- Page text:
[start]
Saeys et al. introduced the use of ensemble methods for feature selection [17]. They showed that by constructing ensemble feature selection techniques, robustness of feature ranking and feature subset selection could be improved by using similar techniques as in ensemble methods for supervised learning. When analyzing robustness versus classification performance, ensemble methods show great promise for large-feature/small-sample-size domains. It turns out that the best trade-off between robustness and classification performance depends on the dataset at hand, giving rise to a new model selection strategy, incorporating both classification performance as well as robustness in the evaluation strategy.

3 Proposed framework

3.1 System model

Figure 1 illustrates a system for predicting spatial information in real time. Mobile devices equipped with a sensor acquire sensor data and transmit them to a base station through an uplink channel. Here, we assume that vehicles equipped with image sensors (cameras) are the mobile devices. The base stations forward the received data to a server via a relay network. The server extracts the elements of spatial information from the collected sensor data and produces spatial information.

Fig. 1
figure 1

System for predicting spatial information in real time

Figure 2 shows a block diagram of the system. Each mobile device consists of a sensor, pre-processor, transmitter, controller, and data storage, while the server consists of a receiver, converter, learner, predictor, and evaluator. In this figure, the solid lines indicate data flows, while the broken lines indicate control messages.
[end]
- Dataset content:
[start]
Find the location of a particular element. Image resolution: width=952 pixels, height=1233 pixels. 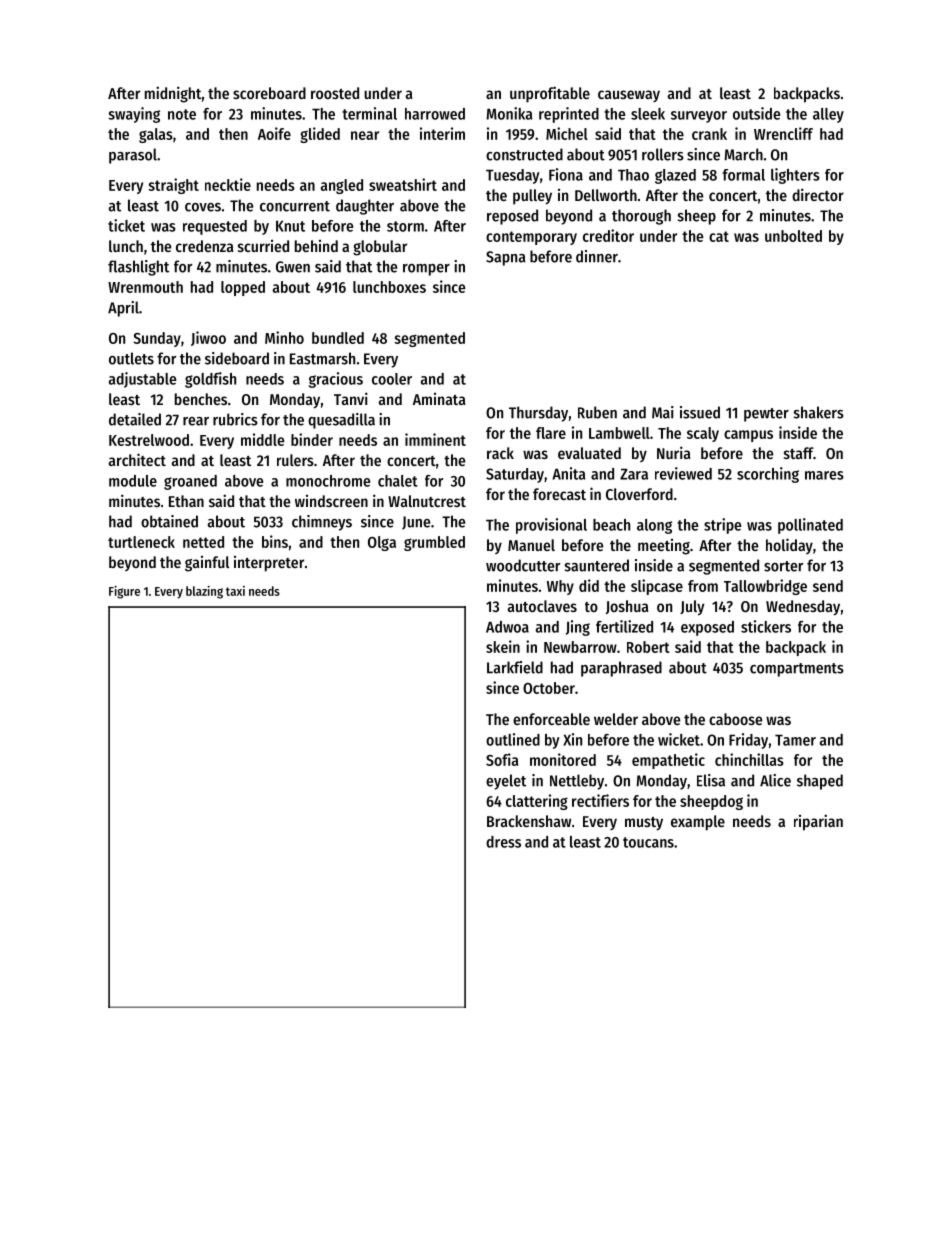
[end]
- Required task 1: According to the page text, through what do mobile devices transmit sensor data to a base station?
- Required task 2: List the components of the server that the page text names.
- Required task 3: Condense the paragraph of the page text that begins "Figure 1 illustrates a system" into a bulleted list, preserving its main facts.
The data shown above bear no relation to the page text.

- Result 1: An uplink channel.

- Result 2: Receiver, converter, learner, predictor, evaluator

- Result 3:
- Figure 1 depicts a system for predicting spatial information in real time.
- Sensor-equipped mobile devices acquire sensor data and send it to a base station over an uplink channel.
- The mobile devices are assumed to be vehicles with image sensors (cameras).
- Base stations forward the data to a server through a relay network.
- The server extracts elements of spatial information from the sensor data and produces spatial information.